EXCERPTED PASSAGE:
Although the bump map has a 2d domain, where $$u,v$$ maps to $$x,y$$, we can make Perlin noise that has a 3d domain by using a cube grid instead of a square, where the additional $$z$$ parameter can be used to represent time. For the same point on a bump map, we can vary the time parameter $$z$$ to achieve a rippling effect in an animation.

Ripples using a Perlin noise bump map applied to an infinite plane.

I partition the pixels of the final image into batches to be run across multiple threads to take advantage of multiple processors on the computer doing the render. I take care to make randomization deterministic to increase the amount of temporal coherence across frames. Due to the high number of photons needed to reach full convergence and the number of frames needing to be rendered to produce an animation, relying on convergence is not practical. Instead, by deterministically seeding random generation, there is less distracting flicker between frames at the cost of the movement of individual photons across frames becoming slightly visible. The former is distracting; the latter is unnatural but more aesthetically pleasing. This a reasonable tradeoff for my purposes.

TASK INPUTS:
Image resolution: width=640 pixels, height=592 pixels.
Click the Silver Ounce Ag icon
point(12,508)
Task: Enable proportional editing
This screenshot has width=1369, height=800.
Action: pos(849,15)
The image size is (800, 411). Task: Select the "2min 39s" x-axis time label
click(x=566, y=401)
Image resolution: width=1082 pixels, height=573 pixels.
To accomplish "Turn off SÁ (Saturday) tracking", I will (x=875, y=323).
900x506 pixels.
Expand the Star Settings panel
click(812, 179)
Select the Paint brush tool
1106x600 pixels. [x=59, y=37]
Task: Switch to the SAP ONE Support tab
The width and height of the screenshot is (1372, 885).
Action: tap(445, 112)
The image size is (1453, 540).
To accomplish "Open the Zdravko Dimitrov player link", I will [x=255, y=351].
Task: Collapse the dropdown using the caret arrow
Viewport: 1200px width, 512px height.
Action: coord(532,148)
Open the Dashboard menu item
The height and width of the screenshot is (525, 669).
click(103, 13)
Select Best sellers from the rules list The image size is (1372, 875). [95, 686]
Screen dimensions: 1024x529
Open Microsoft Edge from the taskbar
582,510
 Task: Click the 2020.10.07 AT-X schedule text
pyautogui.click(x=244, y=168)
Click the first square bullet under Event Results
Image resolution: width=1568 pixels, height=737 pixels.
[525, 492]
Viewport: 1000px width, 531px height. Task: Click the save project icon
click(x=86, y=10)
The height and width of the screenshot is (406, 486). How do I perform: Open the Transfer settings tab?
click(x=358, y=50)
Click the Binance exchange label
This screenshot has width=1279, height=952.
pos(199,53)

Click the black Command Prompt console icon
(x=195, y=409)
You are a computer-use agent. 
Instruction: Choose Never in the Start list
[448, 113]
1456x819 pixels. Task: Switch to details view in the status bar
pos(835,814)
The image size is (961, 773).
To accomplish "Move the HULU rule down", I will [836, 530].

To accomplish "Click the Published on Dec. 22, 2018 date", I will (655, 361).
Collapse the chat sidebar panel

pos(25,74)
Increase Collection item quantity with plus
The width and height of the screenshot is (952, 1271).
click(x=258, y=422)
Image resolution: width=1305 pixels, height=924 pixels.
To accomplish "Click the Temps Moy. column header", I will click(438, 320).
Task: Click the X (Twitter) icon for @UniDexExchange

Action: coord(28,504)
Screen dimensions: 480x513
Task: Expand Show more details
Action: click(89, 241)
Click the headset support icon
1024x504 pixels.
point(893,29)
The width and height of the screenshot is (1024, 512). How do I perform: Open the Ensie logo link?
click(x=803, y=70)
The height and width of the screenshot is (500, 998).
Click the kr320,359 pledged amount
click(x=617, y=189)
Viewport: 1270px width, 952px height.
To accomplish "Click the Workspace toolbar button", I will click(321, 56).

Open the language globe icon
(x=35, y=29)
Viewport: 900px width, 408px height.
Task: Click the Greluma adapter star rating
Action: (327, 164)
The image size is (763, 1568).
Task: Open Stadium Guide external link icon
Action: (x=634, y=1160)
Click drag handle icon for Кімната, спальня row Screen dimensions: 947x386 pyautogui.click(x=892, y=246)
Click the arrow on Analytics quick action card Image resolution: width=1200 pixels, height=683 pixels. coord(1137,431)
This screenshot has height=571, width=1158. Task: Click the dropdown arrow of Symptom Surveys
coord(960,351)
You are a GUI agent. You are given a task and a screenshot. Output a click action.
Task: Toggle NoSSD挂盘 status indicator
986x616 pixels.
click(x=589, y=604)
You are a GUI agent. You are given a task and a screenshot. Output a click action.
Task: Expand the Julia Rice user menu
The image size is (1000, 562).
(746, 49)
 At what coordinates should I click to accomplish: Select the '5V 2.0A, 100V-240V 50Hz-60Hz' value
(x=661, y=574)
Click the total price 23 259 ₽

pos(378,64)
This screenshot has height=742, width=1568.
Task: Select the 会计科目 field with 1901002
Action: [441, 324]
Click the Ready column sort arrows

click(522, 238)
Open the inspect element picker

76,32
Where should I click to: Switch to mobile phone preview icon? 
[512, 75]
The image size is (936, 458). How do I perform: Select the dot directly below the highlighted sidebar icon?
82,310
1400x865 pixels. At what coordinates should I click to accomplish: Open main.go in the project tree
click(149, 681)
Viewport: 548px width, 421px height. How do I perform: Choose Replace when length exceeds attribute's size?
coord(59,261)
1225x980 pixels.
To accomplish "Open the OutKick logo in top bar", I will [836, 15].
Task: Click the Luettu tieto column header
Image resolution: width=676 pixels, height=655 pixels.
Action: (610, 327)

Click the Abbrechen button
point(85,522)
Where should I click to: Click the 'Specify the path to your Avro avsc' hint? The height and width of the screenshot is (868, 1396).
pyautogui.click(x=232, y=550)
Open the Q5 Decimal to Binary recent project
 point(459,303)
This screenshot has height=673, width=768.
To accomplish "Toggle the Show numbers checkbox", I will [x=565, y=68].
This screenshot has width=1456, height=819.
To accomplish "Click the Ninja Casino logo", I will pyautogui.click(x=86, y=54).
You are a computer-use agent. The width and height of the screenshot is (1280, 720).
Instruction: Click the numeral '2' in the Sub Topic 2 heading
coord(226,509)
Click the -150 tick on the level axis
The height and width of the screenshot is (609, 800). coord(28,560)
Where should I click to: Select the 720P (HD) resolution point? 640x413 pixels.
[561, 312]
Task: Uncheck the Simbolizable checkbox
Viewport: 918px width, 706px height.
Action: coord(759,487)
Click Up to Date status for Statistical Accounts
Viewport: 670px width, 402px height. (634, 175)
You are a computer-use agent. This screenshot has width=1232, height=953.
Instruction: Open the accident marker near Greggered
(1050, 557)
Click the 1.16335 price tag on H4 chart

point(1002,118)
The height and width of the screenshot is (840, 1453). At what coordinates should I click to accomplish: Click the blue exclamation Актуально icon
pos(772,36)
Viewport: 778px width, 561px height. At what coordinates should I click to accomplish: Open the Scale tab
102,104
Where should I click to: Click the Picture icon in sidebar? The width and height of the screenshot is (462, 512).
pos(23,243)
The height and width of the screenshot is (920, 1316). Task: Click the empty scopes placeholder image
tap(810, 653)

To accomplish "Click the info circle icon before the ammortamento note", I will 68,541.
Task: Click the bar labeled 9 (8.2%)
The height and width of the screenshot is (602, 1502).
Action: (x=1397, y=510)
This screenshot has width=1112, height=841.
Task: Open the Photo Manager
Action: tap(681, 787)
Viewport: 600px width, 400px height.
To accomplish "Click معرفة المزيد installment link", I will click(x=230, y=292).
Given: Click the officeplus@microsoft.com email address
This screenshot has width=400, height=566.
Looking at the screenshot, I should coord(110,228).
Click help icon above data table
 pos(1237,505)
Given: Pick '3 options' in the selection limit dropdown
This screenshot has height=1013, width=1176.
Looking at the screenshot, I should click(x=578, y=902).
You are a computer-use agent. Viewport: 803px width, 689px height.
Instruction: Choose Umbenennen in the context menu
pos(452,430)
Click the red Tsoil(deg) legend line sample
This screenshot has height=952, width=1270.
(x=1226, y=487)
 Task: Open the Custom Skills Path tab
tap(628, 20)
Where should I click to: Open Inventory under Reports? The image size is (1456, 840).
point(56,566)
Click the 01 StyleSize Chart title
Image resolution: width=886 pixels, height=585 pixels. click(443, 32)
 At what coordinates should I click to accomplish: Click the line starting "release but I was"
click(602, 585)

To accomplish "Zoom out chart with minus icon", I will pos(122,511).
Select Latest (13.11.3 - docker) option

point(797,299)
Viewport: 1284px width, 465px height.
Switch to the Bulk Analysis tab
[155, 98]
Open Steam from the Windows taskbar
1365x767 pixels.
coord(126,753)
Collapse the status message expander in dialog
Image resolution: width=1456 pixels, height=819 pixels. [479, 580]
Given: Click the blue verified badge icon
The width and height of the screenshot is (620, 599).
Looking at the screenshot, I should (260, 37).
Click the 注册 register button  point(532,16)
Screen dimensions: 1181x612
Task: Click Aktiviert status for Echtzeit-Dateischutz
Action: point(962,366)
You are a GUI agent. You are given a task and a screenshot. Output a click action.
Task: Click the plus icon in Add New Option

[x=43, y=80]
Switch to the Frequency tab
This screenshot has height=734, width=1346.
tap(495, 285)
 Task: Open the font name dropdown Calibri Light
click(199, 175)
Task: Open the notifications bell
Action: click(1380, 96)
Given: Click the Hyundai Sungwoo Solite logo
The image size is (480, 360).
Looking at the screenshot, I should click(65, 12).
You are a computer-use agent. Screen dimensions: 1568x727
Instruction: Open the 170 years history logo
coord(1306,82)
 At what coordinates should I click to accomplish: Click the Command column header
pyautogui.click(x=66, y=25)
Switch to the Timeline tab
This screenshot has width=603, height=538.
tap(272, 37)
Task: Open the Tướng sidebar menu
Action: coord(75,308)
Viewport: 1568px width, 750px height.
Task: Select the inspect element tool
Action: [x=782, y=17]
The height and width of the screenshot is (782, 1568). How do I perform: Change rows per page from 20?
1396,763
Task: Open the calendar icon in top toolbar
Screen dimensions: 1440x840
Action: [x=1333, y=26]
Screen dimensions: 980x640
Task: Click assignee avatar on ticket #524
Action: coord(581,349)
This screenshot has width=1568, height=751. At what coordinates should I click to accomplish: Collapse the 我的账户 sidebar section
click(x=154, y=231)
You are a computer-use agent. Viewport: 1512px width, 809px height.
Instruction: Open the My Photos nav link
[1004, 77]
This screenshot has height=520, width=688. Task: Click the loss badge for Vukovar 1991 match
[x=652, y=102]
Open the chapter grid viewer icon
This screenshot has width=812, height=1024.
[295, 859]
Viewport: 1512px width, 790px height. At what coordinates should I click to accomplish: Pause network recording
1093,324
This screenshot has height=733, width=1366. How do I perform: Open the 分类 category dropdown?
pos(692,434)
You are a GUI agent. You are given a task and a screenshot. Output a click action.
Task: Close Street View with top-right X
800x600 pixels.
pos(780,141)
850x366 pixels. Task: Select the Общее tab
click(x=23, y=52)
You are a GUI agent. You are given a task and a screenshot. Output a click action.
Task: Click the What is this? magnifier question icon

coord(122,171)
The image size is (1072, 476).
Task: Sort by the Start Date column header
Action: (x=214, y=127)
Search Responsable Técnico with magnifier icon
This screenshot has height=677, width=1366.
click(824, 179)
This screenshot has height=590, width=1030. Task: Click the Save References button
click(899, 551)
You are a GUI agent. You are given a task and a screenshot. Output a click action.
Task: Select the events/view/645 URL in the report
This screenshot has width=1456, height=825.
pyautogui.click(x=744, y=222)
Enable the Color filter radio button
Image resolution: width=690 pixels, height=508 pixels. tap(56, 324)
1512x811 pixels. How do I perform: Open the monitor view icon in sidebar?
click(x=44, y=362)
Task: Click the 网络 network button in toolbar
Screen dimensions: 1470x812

EXERCISE TASK A:
In the rendering passage, why is the random generation seeded deterministically? Answer in one to three sentences.
EXERCISE TASK B:
Rewrite the stretch of rows from the start of the rows through the line that contains "click(x=258, y=422)" as a numbered list, leaving out blank lines.

COMPLETE ANSWER A:
Deterministic seeding keeps frames more consistent with one another, so there is less distracting flicker between them. Relying on convergence isn't practical, because full convergence needs a very large number of photons and an animation needs many frames. The cost is that individual photons' movement across frames becomes slightly visible, which the passage calls a reasonable tradeoff.

COMPLETE ANSWER B:
1. Image resolution: width=640 pixels, height=592 pixels.
2. Click the Silver Ounce Ag icon
3. point(12,508)
4. Task: Enable proportional editing
5. This screenshot has width=1369, height=800.
6. Action: pos(849,15)
7. The image size is (800, 411). Task: Select the "2min 39s" x-axis time label
8. click(x=566, y=401)
9. Image resolution: width=1082 pixels, height=573 pixels.
10. To accomplish "Turn off SÁ (Saturday) tracking", I will (x=875, y=323).
11. 900x506 pixels.
12. Expand the Star Settings panel
13. click(812, 179)
14. Select the Paint brush tool
15. 1106x600 pixels. [x=59, y=37]
16. Task: Switch to the SAP ONE Support tab
17. The width and height of the screenshot is (1372, 885).
18. Action: tap(445, 112)
19. The image size is (1453, 540).
20. To accomplish "Open the Zdravko Dimitrov player link", I will [x=255, y=351].
21. Task: Collapse the dropdown using the caret arrow
22. Viewport: 1200px width, 512px height.
23. Action: coord(532,148)
24. Open the Dashboard menu item
25. The height and width of the screenshot is (525, 669).
26. click(103, 13)
27. Select Best sellers from the rules list The image size is (1372, 875). [95, 686]
28. Screen dimensions: 1024x529
29. Open Microsoft Edge from the taskbar
30. 582,510
31.  Task: Click the 2020.10.07 AT-X schedule text
32. pyautogui.click(x=244, y=168)
33. Click the first square bullet under Event Results
34. Image resolution: width=1568 pixels, height=737 pixels.
35. [525, 492]
36. Viewport: 1000px width, 531px height. Task: Click the save project icon
37. click(x=86, y=10)
38. The height and width of the screenshot is (406, 486). How do I perform: Open the Transfer settings tab?
39. click(x=358, y=50)
40. Click the Binance exchange label
41. This screenshot has width=1279, height=952.
42. pos(199,53)
43. Click the black Command Prompt console icon
44. (x=195, y=409)
45. You are a computer-use agent. 
46. Instruction: Choose Never in the Start list
47. [448, 113]
48. 1456x819 pixels. Task: Switch to details view in the status bar
49. pos(835,814)
50. The image size is (961, 773).
51. To accomplish "Move the HULU rule down", I will [836, 530].
52. To accomplish "Click the Published on Dec. 22, 2018 date", I will (655, 361).
53. Collapse the chat sidebar panel
54. pos(25,74)
55. Increase Collection item quantity with plus
56. The width and height of the screenshot is (952, 1271).
57. click(x=258, y=422)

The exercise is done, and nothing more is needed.